Tendero et al. noted that, when the plasma electron density and temperature lie between \( 10^{12} - 10^{16} {\text{cm}}^{ - 3} \) and \( 0.5 - 2 \,{\text{eV}} \), respectively, the plasma discharge is in PLTE [18]. Moreover, Calzada et al. introduced a criterion to determine the plasma equilibrium conditions [19, 20]. The main hypothesis behind their theory was to consider the atoms as hydrogenic ions with core z (\( z = 1 \) for neutral atoms; \( z = 2 \) for single charged ions, etc.). However, the results can be applied to the more complex systems such as He, Ar, etc. Moreover, a Maxwellian distribution function was considered for the electron energy. For a hydrogenic ion, each level will be determined by an effective principal quantum number as follows:
$$ P = z\left(\frac{{E_{H} }}{{E_{p} }}\right)^{{{\raise0.7ex\hbox{$1$} \!\mathord{\left/ {\vphantom {1 2}}\right.\kern-0pt} \!\lower0.7ex\hbox{$2$}}}} $$
where \( E_{H} \) is the Rydberg constant or hydrogen ionization energy, and \( E_{p} \) is the ionization energy of this level. On the other hand, an index of the equilibrium separation for each level p is defined as follows:
$$ b\left( p \right) = \frac{n(p)}{{n_{\text{SB}} (p)}} = \frac{n(p)/g(p)}{{n_{\text{SB}} (p)/g(p)}} = \frac{\eta (p)}{{\eta_{\text{SB}} (p)}} $$
where \( n(p) \) and \( n_{\text{SB}} (p) \) are the real and Saha–Boltzmann equilibrium population, respectively, and \( g(p) \) is the statistical weight. The Saha–Boltzmann population equals to:
$$ n_{\text{SB}} \left( p \right) = n^{ + } n_{e} \frac{g(p)}{{2g^{ + } }}\left(\frac{{h^{2} }}{{2\pi m_{e} kT_{e} }}\right)^{{{\raise0.7ex\hbox{$3$} \!\mathord{\left/ {\vphantom {3 2}}\right.\kern-0pt} \!\lower0.7ex\hbox{$2$}}}} \exp \left(\frac{{E_{p} }}{{kT_{e} }}\right) $$
where \( n^{ + } \) is the ground state population of the plasma discharge species with charge core \( z + 1 \), and \( g^{ + } \) is its statistical weight. Moreover, \( n_{\text{SB}} (p) \) is equal to the electron density which is obtained from the experimental data for the Stark broadening of the \( H_{\beta } \) line (486.132 nm). If \( b\left( p \right) = 1 \) for all levels, the ground level is included in the calculations and the plasma discharge will be in the complete LTE. On the other hand, if such a parameter only equals to the unit for a group of levels, then the plasma discharge will be found in PLTE. Moreover, when \( b(p) > 1 \), the levels will be overpopulated with respect to the Boltzmann equilibrium population (plasma is in the ionization stage). Finally, when \( b(p) < 1 \), the levels will be underpopulated with respect to the Saha–Boltzmann equilibrium population (plasma is in the recombination stage). Hence, with the obtained electron density from the experiment, \( b(p) < 1 \), and the plasma discharge is in PLTE [19, 20].

● WHAT TO DO:
[a] Answer these from the plasma equilibrium excerpt above, one answer per line:
(i) According to Tendero et al., between which values must the electron density and temperature lie for the discharge to be in PLTE?
(ii) What distribution function was assumed for the electron energy?
(iii) Which spectral line's Stark broadening supplies the experimental electron density?
[b] Translate this sentence from the plasma equilibrium excerpt into Spanish: "Moreover, a Maxwellian distribution function was considered for the electron energy."
[c] Using the plasma equilibrium excerpt, please explain in one to three sentences how the value of b(p) decides whether the discharge is in complete LTE or in PLTE.

● RECORD EXCERPTS:

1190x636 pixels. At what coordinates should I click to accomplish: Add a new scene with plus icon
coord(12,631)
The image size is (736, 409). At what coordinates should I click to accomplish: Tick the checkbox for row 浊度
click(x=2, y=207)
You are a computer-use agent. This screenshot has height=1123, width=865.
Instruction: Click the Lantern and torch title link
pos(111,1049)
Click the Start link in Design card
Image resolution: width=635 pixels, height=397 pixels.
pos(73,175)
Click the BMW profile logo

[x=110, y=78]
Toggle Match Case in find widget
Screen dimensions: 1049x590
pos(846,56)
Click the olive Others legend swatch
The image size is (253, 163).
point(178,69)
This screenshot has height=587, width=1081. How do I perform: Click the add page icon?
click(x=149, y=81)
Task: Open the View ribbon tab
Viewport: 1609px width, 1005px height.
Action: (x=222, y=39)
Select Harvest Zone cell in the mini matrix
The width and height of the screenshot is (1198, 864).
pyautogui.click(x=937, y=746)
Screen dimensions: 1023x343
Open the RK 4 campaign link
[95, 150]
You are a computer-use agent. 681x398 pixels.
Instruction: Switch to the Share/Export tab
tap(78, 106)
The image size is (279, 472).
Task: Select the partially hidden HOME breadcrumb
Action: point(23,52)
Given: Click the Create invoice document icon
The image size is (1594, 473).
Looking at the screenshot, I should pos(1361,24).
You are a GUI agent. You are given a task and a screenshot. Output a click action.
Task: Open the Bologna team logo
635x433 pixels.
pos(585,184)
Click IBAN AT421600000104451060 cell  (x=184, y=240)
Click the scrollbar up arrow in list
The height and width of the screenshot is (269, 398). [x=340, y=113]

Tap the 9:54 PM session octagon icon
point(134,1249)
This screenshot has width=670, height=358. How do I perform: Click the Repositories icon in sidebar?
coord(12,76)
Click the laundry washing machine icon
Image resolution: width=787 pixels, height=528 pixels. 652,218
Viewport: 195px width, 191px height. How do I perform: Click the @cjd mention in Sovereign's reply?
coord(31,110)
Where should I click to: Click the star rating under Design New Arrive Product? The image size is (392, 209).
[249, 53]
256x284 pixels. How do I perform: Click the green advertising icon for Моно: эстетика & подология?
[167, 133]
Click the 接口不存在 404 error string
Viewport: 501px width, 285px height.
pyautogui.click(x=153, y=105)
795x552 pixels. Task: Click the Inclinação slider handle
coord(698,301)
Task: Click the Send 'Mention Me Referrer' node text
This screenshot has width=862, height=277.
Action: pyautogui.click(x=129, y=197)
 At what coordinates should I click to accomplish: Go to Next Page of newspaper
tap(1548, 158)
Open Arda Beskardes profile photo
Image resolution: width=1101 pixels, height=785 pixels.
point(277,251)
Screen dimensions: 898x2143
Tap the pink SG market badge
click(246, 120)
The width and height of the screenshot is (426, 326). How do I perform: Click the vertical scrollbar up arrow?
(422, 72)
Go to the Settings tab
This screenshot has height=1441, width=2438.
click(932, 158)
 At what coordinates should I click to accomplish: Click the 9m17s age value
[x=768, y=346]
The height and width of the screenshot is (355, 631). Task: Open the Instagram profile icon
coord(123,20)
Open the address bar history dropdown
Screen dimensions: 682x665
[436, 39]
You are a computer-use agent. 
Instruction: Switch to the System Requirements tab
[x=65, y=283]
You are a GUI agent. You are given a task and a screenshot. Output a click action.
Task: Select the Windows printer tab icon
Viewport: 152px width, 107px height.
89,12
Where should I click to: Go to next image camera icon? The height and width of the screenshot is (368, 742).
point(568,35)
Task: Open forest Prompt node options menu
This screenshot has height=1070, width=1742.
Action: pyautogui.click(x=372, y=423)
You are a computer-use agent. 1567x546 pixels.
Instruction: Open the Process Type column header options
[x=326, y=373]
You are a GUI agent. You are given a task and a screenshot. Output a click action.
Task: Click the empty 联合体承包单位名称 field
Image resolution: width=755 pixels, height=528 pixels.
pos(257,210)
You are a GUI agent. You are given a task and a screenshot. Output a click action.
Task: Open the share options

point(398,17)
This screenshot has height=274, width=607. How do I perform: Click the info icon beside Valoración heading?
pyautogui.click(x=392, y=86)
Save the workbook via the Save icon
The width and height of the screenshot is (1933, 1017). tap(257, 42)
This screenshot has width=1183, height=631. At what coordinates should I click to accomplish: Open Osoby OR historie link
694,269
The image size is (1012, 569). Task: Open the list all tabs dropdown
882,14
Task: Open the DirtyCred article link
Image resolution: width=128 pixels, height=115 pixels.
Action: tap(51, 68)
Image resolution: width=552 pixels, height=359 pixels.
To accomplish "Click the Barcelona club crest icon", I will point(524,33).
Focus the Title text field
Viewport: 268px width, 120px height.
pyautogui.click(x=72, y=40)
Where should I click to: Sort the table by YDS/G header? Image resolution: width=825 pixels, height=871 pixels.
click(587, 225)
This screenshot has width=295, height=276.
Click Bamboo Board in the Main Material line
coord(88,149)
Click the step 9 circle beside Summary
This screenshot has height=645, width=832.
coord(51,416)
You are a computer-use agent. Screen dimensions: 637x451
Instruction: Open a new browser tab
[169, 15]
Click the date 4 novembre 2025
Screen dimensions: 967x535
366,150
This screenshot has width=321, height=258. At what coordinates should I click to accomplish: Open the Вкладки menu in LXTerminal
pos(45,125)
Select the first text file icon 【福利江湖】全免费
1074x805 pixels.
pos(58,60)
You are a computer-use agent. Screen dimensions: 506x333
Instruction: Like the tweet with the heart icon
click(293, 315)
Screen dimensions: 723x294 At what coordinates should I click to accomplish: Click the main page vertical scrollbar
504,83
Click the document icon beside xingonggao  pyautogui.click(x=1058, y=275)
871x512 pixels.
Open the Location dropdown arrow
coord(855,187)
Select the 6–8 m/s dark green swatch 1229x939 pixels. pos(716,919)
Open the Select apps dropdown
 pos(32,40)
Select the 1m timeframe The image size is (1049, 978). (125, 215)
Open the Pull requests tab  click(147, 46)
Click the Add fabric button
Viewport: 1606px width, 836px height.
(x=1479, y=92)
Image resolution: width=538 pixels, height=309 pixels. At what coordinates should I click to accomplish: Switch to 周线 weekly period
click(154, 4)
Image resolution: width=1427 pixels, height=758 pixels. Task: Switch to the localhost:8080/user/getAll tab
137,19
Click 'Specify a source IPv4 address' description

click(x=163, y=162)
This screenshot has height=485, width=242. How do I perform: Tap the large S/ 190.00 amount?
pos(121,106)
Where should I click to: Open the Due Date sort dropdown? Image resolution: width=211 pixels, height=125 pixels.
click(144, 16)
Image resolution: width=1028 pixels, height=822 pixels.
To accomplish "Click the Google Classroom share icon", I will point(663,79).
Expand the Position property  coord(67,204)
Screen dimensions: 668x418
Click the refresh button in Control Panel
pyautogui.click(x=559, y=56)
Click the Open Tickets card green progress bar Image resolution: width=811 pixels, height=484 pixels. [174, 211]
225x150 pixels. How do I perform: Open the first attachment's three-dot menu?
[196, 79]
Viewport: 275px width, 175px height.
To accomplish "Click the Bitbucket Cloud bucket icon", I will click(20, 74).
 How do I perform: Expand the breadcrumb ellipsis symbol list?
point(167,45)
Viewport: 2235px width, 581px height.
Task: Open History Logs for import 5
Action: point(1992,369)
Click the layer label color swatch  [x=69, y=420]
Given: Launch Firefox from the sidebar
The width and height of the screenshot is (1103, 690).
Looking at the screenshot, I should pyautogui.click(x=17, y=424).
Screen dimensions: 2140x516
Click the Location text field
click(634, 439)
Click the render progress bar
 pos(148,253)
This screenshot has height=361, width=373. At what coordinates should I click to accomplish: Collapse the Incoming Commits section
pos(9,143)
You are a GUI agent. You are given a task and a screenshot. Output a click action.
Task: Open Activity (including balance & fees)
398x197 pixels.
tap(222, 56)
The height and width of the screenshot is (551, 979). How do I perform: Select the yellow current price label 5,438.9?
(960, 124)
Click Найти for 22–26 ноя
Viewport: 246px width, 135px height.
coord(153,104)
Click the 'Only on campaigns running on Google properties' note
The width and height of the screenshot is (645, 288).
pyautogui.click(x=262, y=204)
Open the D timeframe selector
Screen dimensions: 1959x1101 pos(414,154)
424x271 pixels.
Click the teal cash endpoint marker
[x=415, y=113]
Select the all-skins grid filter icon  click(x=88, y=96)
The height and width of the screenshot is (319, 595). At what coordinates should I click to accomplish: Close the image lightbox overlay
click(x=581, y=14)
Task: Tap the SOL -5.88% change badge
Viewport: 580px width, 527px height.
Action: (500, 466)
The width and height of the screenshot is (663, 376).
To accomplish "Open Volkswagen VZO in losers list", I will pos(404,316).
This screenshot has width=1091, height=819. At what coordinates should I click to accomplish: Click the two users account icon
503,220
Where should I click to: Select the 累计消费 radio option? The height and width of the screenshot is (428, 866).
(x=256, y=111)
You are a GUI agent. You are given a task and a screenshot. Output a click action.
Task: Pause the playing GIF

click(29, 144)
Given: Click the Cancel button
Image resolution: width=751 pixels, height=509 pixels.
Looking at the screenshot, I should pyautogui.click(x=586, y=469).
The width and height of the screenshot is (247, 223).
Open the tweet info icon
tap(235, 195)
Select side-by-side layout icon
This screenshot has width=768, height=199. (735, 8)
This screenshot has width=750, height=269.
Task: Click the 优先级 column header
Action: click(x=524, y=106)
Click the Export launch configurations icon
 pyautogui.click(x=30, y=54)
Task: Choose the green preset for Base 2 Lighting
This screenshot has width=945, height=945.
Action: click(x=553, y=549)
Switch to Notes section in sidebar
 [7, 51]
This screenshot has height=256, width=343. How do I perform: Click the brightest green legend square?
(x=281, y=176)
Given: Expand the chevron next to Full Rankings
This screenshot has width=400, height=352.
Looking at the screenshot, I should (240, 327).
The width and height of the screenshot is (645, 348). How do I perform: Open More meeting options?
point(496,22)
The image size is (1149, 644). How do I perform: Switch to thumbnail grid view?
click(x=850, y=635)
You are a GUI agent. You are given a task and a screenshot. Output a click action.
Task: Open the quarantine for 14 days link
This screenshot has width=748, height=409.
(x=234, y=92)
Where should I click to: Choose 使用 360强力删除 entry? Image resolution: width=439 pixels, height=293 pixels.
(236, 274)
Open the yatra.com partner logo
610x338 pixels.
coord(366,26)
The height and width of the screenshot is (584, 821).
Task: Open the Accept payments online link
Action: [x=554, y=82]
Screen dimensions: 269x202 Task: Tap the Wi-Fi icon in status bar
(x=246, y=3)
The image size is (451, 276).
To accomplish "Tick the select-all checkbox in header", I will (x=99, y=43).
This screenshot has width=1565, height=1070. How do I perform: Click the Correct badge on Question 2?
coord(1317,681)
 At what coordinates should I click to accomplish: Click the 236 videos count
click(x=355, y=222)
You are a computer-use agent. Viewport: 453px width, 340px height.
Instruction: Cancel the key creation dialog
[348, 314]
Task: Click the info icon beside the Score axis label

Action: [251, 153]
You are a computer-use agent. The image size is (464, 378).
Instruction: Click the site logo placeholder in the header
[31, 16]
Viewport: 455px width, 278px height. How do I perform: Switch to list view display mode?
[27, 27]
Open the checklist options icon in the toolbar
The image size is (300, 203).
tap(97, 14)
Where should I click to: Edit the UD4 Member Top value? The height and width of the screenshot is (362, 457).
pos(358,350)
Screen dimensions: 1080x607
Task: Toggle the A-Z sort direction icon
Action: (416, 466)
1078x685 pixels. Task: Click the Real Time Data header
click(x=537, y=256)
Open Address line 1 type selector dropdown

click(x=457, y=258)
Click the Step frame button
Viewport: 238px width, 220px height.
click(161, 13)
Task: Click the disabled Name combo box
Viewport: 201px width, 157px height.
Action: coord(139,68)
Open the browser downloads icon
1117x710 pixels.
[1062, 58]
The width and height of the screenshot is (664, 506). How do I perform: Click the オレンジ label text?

● FULL SOLUTIONS:
[a]
(i) An electron density between 10^12 and 10^16 cm^-3 and a temperature between 0.5 and 2 eV.
(ii) A Maxwellian distribution function.
(iii) The H_β line at 486.132 nm.

[b] Además, se consideró una función de distribución maxwelliana para la energía de los electrones.

[c] If b(p) equals 1 for all levels, with the ground level included in the calculations, the discharge is in complete LTE. If b(p) equals unity only for a group of levels, the discharge is in PLTE.